WHAT THE TASK REQUIRES:
In the email exchange below, what does the reply suggest using for the meaning proposed for {zo'e}?

TEXT SECTION:
* Wednesday, 2011-11-23 at 13:34 -0800 - John E Clifford <kali9putra@yahoo.com>:
> Summary
Good idea!
> 1. {zo'e}, as implicit in unfilled places, can't mean either "what I (would
> have) had in mind" or a particular quantifier, because there are too many cases
> where it has to mean the other.
Pardon?
> It can't be {zi'o} either, since that really
> does both the sense and reference of the underlying predicate (think of all
> those places which can't be gone to from anywhere by any route on any means of
> transportation -- the center of the Earth, say, pace Edgar Rice Burroughs).
> Ideally (I think), unfilled places should be particular quantifiers,
Surely not just that. {ta melbi} is quite a different assertion from {ta
melbi da}.
> {zo'e} should be stated when a fixed, though perhaps unspecified,
> referent is intended.
I think having a word which literally acts as if the place were unfilled
is a useful enough feature that we shouldn't do away with it unless
necessary.
Perhaps we can use {lo du} for the meaning you suggest?
> While I'm at it, we should change {ce'u} over to a variable-binding
> operator so we can do abstractions right.
Pardon?

[Data records]
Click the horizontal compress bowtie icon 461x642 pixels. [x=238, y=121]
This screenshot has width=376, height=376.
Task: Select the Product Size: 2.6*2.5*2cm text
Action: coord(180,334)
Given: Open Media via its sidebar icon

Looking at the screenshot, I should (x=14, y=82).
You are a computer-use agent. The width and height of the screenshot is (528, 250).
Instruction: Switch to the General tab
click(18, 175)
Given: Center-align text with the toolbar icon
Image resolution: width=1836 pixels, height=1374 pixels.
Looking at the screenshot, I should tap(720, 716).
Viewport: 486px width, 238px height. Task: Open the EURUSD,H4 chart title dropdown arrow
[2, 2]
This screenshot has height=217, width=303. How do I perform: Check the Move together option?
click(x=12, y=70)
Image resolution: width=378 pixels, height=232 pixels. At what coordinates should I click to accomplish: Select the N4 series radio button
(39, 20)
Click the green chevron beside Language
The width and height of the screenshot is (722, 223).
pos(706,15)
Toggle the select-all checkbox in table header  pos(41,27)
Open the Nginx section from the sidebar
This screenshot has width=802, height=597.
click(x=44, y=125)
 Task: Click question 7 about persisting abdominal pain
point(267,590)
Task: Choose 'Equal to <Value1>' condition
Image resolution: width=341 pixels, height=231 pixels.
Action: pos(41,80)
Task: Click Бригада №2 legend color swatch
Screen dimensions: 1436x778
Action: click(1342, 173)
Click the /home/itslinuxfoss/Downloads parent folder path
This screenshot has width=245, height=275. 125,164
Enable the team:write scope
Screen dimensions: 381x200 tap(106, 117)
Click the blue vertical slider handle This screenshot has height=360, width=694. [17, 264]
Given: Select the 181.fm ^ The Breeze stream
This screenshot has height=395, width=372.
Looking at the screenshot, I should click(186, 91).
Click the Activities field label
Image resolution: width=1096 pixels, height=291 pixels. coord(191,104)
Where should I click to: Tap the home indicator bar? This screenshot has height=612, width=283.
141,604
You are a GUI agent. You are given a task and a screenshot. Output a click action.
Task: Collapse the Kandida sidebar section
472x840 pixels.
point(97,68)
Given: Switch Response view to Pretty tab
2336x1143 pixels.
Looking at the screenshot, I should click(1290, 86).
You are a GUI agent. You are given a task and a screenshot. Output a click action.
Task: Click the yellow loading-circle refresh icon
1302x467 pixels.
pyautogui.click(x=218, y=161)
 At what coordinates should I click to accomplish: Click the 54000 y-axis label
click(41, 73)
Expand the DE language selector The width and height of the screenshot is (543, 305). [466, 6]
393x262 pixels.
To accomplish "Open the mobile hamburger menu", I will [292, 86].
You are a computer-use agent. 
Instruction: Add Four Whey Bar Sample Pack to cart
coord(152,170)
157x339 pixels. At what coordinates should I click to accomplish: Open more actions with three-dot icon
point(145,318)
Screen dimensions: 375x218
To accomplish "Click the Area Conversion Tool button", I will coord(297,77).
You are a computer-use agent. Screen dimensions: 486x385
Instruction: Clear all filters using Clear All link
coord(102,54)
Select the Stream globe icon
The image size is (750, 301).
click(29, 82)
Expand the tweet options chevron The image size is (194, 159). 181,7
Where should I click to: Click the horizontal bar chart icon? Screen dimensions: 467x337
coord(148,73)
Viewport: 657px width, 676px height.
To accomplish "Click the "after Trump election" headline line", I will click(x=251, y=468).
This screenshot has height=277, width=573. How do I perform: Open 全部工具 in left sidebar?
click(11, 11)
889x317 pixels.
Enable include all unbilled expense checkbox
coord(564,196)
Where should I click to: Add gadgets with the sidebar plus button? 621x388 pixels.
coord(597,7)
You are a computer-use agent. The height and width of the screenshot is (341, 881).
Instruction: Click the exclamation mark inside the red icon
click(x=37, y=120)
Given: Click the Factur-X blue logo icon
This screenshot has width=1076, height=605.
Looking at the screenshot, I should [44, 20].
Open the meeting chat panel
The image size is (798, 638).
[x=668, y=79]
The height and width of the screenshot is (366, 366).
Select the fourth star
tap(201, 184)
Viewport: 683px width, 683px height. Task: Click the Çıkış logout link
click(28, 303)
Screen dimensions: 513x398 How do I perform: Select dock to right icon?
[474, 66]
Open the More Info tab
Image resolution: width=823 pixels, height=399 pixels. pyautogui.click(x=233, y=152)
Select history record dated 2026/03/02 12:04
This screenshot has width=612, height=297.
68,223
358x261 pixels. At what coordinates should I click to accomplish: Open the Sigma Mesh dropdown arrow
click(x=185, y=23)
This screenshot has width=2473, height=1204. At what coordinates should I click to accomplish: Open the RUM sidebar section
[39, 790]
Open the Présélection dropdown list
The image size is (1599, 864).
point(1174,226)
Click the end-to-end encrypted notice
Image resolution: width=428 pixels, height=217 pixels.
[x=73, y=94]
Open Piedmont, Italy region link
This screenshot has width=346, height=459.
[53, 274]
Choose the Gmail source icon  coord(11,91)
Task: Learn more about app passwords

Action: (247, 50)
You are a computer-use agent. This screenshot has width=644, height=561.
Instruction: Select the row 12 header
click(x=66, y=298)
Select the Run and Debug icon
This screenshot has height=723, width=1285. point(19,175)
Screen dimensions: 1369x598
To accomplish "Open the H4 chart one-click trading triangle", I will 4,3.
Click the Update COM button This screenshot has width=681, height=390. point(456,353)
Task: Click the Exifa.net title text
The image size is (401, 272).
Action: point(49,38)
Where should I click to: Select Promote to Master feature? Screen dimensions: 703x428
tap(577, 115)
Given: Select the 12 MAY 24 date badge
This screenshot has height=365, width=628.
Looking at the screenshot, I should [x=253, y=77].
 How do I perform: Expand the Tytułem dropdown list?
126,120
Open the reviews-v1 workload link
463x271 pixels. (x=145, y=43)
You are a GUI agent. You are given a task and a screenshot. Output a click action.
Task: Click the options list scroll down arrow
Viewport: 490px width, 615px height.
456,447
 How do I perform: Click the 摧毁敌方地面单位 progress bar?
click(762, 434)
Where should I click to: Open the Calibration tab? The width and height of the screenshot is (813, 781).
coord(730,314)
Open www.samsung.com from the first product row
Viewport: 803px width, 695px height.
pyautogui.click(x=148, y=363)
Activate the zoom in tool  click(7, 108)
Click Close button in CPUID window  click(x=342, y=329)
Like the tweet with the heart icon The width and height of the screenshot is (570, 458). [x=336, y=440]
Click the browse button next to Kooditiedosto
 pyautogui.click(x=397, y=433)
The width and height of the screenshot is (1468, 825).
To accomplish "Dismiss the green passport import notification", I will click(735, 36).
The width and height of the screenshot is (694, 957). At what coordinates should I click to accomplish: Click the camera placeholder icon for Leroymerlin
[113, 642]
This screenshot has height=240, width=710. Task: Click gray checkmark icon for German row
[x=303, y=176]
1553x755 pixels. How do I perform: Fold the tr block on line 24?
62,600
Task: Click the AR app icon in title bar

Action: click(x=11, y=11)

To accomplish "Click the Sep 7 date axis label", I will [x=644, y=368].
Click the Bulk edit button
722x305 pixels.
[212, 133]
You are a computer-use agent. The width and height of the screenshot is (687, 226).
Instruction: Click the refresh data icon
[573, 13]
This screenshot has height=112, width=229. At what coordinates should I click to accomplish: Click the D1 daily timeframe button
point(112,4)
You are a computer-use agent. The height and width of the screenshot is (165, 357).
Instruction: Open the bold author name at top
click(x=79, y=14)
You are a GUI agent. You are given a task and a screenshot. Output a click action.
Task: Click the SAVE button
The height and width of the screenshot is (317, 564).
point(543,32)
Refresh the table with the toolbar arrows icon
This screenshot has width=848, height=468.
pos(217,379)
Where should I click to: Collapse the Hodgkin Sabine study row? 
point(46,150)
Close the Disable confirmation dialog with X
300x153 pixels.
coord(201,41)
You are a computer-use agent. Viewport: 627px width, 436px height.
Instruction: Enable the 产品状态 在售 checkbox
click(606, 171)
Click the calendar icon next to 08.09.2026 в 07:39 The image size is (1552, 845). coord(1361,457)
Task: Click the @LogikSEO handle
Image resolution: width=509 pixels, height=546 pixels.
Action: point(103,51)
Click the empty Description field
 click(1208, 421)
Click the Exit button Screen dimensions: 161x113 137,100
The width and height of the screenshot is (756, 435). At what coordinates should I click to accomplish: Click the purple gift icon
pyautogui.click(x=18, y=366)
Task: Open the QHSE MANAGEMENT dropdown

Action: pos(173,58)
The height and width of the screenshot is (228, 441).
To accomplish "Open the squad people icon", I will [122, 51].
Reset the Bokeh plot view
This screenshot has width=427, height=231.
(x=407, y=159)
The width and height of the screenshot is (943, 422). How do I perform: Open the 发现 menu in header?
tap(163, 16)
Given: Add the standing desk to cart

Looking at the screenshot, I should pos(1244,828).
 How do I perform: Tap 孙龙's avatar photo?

CORRECT OUTPUT:
{lo du}